WHAT YOU ARE ASKED TO DO: If a line contains "Task: Open the Billboard Hot 100 link", it is the last one to write out; begin with the first line of the records and copy each exactly.

Dataset entries:
┄┄┄┄┄┄┄┄┄┄┄┄┄┄┄┄┄┄┄┄

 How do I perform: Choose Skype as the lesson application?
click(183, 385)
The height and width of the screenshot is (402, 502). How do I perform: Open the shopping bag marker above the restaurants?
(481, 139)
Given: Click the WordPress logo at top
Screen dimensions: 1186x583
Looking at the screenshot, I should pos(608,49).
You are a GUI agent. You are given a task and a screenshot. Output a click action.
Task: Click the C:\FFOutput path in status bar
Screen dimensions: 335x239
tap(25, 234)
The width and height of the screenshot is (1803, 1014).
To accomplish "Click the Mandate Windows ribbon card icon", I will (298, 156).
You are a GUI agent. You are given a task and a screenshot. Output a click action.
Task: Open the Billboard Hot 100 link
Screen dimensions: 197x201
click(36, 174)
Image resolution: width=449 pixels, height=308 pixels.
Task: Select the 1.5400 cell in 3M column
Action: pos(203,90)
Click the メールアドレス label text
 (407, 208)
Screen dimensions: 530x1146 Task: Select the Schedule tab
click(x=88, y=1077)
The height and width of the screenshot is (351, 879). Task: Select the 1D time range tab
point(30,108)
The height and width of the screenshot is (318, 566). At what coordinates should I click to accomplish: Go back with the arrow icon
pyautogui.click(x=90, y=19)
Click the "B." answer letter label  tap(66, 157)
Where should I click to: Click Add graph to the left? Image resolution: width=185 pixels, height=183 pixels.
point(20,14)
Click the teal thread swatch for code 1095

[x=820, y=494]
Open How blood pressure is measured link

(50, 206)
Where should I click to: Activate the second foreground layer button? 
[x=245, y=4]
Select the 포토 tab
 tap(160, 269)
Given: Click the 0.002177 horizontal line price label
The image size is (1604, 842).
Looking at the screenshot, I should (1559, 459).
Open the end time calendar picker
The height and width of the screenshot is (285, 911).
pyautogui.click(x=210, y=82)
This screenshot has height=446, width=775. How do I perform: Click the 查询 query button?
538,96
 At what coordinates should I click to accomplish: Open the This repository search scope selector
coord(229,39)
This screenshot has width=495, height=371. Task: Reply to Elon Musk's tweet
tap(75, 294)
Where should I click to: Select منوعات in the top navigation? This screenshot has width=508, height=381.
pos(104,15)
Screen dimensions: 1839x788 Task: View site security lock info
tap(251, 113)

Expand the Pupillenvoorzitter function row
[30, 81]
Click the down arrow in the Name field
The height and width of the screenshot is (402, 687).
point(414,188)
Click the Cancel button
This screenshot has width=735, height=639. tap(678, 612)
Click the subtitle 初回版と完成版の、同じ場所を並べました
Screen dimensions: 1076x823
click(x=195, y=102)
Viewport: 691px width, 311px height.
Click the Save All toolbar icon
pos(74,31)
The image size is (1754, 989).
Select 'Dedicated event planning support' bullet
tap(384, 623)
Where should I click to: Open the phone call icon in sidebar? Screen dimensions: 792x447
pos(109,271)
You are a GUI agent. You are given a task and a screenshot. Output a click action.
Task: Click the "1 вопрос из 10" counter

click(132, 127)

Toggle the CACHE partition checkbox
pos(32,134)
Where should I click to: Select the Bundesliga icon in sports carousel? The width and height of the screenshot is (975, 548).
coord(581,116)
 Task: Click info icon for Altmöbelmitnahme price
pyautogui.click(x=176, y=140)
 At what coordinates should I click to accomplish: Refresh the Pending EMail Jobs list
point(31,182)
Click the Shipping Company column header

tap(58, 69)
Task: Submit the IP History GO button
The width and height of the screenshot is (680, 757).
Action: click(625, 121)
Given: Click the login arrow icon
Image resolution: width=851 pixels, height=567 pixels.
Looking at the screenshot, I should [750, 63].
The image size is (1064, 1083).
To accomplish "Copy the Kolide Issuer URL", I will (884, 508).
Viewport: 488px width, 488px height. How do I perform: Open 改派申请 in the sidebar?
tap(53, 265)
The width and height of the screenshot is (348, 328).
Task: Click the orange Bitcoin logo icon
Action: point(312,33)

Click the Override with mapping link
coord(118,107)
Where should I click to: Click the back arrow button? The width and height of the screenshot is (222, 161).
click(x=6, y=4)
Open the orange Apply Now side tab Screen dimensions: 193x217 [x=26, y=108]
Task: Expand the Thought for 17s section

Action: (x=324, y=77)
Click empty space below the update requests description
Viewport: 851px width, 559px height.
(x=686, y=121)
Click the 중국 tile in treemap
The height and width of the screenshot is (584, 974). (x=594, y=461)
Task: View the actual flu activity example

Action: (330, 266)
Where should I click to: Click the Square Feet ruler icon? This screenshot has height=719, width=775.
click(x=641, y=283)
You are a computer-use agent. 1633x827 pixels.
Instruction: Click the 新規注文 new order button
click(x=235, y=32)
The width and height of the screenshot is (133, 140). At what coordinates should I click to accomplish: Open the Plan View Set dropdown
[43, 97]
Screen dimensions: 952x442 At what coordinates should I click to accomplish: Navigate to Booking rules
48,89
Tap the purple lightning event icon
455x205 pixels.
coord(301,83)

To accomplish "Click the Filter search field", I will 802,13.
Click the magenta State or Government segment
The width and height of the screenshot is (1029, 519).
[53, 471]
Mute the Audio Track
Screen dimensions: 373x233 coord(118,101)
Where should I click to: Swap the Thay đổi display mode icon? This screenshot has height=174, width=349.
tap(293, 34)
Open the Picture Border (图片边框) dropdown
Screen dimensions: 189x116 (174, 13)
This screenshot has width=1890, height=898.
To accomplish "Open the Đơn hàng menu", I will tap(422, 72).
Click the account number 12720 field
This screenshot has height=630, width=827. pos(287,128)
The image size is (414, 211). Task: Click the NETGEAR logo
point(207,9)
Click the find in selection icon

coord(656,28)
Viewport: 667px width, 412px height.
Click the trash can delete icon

┄┄┄┄┄┄┄┄┄┄┄┄┄┄┄┄┄┄┄┄

ANSWER SPACE:
 How do I perform: Choose Skype as the lesson application?
click(183, 385)
The height and width of the screenshot is (402, 502). How do I perform: Open the shopping bag marker above the restaurants?
(481, 139)
Given: Click the WordPress logo at top
Screen dimensions: 1186x583
Looking at the screenshot, I should pos(608,49).
You are a GUI agent. You are given a task and a screenshot. Output a click action.
Task: Click the C:\FFOutput path in status bar
Screen dimensions: 335x239
tap(25, 234)
The width and height of the screenshot is (1803, 1014).
To accomplish "Click the Mandate Windows ribbon card icon", I will (298, 156).
You are a GUI agent. You are given a task and a screenshot. Output a click action.
Task: Open the Billboard Hot 100 link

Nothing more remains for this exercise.